Stored data entries
"""

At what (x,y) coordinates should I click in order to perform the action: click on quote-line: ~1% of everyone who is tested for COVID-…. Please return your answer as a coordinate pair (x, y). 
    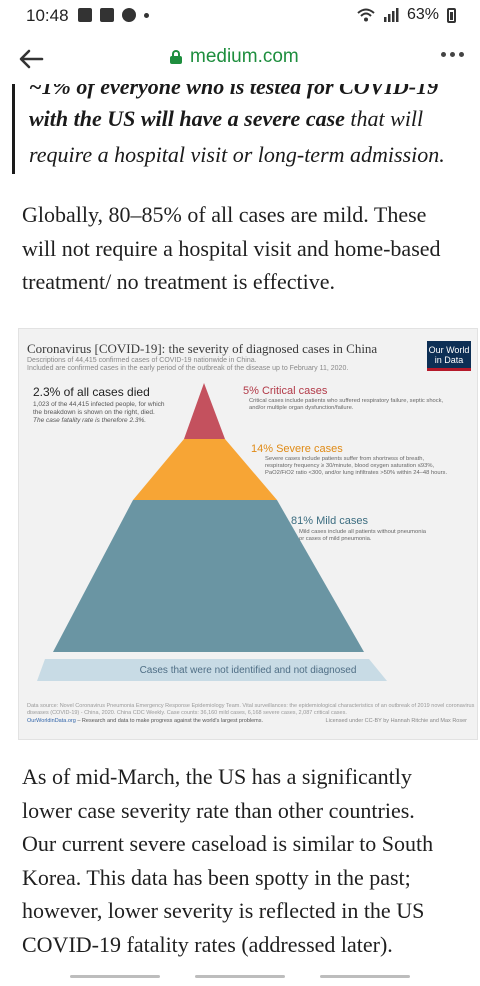
    Looking at the image, I should click on (234, 92).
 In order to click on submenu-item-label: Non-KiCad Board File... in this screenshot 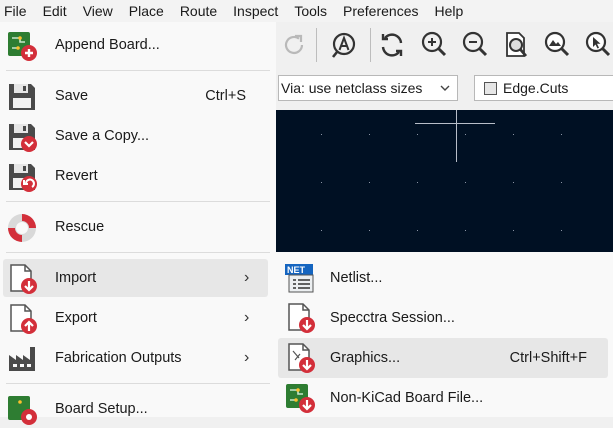, I will do `click(407, 398)`.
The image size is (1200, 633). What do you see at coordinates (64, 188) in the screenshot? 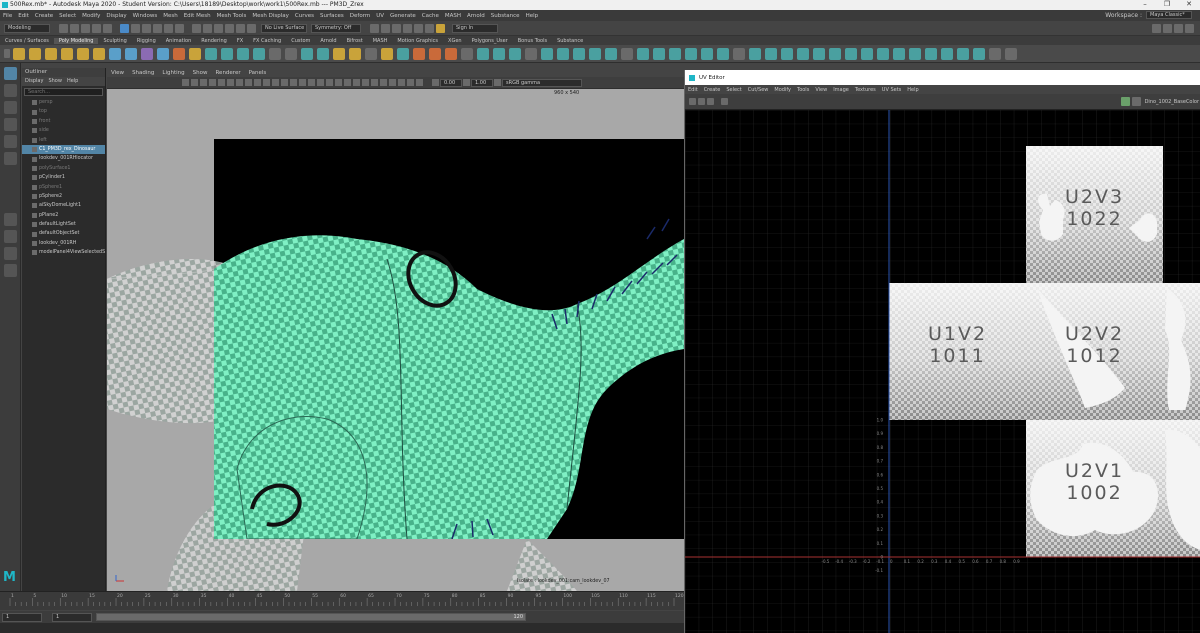
I see `outliner-item: pSphere1` at bounding box center [64, 188].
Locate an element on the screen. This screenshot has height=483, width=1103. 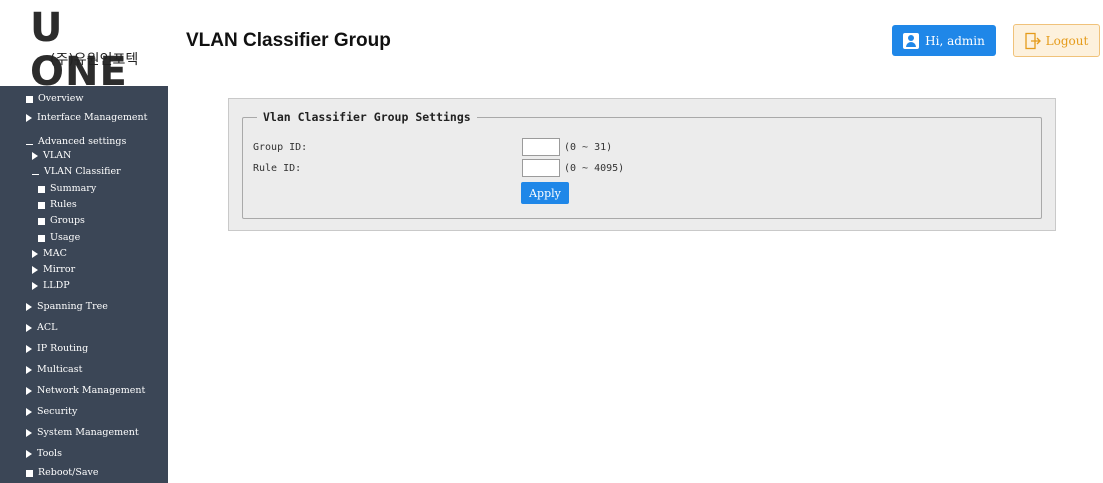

"""

What you are asked to do
Retype the stretch of rows from the line containing "The image size" through the end of the rows, omitting the pictures.

Expected answer
The image size is (1200, 633). What do you see at coordinates (64, 188) in the screenshot? 
I see `outliner-item: pSphere1` at bounding box center [64, 188].
Locate an element on the screen. This screenshot has height=483, width=1103. 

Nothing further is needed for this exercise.